• Wesley Heights residents upset about proposed rezoning

    By: Stephanie Tinoco

    Updated:

    Story Highlights

    Residents heard from the developer at a public hearing Thursday night at the Wallace Pruitt Recreation Center on Tuckaseegee Road.

    CHARLOTTE, N.C. - Residents in Wesley Heights are upset about proposed rezoning for new condos.

    Dozens of homeowners in the Wesley Heights neighborhood voiced their concerns to developers, with the Drakeford Company, during a meeting Thursday night at the Wallace Pruitt Recreation Center.

    They say Wesley Heights is designated as a historic neighborhood and rezoning would have implications on other historic areas like Dilworth and Plaza Midwood.

    The developers’ plan to put up townhomes in the neighborhood could set a precedent for more development in historic neighborhoods across Charlotte.

    Developers are looking at rezoning a couple of homes on Walnut Street.

    Some residents are in favor of development, but not in their backyard.

    Kevin Jones walked Channel 9 through his backyard to show how a rezoning plan would affect the privacy of his family and the entire historic Wesley Heights neighborhood.

    "This decision has huge ramifications for the rest of the city,” Jones said.

    A developer filed a rezoning petition for two homes on Walnut Avenue to change the area from residential to multiple-use.

    This would allow the developer to build four-story townhomes.

    Developers claim the townhomes would address rapid city growth while increasing property value.

    "Condos in the backyard doesn't really fit with the character or nature of this neighborhood,” Jones said.
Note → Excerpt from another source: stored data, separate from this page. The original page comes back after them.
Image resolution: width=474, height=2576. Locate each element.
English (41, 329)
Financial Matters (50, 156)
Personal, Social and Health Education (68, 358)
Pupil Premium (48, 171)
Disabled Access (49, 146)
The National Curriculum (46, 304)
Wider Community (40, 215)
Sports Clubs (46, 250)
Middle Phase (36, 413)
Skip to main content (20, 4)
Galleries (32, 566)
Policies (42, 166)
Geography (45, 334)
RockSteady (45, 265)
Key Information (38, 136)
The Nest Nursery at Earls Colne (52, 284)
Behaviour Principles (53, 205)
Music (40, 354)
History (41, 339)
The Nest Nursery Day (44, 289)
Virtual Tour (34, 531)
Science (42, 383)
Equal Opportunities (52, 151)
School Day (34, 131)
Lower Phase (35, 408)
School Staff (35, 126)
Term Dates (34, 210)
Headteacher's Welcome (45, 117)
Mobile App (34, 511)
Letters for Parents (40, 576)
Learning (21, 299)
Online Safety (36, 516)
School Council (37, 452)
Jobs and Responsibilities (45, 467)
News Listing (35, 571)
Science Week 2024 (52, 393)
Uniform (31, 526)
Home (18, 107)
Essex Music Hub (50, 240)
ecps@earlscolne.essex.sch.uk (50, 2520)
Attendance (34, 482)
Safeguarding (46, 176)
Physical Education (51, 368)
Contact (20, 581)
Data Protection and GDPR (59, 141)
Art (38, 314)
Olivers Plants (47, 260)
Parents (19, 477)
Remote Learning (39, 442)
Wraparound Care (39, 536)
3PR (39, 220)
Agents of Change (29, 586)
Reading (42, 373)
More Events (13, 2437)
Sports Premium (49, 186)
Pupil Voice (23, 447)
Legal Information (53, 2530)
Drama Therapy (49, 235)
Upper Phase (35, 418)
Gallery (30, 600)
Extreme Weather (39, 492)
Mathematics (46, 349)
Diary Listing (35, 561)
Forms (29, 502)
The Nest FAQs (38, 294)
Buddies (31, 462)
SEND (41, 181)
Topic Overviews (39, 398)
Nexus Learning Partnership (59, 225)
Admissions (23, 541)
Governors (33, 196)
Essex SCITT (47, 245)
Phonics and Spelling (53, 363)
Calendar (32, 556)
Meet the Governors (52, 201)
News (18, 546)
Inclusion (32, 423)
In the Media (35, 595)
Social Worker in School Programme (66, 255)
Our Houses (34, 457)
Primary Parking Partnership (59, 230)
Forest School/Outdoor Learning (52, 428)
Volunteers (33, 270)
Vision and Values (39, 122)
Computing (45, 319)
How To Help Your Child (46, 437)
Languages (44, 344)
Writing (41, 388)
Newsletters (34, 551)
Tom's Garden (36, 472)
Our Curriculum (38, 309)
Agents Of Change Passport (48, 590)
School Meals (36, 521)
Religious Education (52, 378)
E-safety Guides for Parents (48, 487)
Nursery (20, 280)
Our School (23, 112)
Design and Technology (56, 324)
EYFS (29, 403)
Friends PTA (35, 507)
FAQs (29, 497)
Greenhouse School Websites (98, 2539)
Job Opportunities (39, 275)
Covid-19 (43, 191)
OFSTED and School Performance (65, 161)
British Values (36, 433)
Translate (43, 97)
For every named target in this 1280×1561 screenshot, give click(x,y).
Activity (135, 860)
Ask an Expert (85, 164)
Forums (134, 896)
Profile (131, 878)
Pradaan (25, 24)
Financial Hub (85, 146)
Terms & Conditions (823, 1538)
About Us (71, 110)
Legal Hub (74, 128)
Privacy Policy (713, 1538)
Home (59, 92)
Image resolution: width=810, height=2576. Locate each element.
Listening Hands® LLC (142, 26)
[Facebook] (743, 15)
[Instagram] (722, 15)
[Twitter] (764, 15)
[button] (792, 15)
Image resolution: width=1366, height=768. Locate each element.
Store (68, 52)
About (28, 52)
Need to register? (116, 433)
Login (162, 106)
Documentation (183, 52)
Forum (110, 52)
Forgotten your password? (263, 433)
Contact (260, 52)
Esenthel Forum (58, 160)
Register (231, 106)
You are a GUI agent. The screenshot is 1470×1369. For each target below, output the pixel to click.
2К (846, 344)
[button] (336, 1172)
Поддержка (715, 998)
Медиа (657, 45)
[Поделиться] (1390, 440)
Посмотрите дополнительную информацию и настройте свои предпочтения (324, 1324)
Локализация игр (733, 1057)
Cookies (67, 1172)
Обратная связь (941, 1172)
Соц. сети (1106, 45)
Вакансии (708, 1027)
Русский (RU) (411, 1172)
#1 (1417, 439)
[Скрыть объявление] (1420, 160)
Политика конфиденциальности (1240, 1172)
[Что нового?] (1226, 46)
    Homeowners said they are not against development, but they want better options that will preserve their community.

    "We have a historic district, not only local, but national historic designation,” resident Geraldine Johnson said.

    City Councilman-elect Justin Harlow, who was at the meeting, said “I think it will definitely be an eye-opener for developers if this passes."

    Harlow said he has received many letters opposing the project, but there are homeowners who support it.

    The project is still in its early stages.

    There will be another neighborhood meeting before a zoning hearing occurs.

    The City Council is expected to vote in January on whether to rezone the area.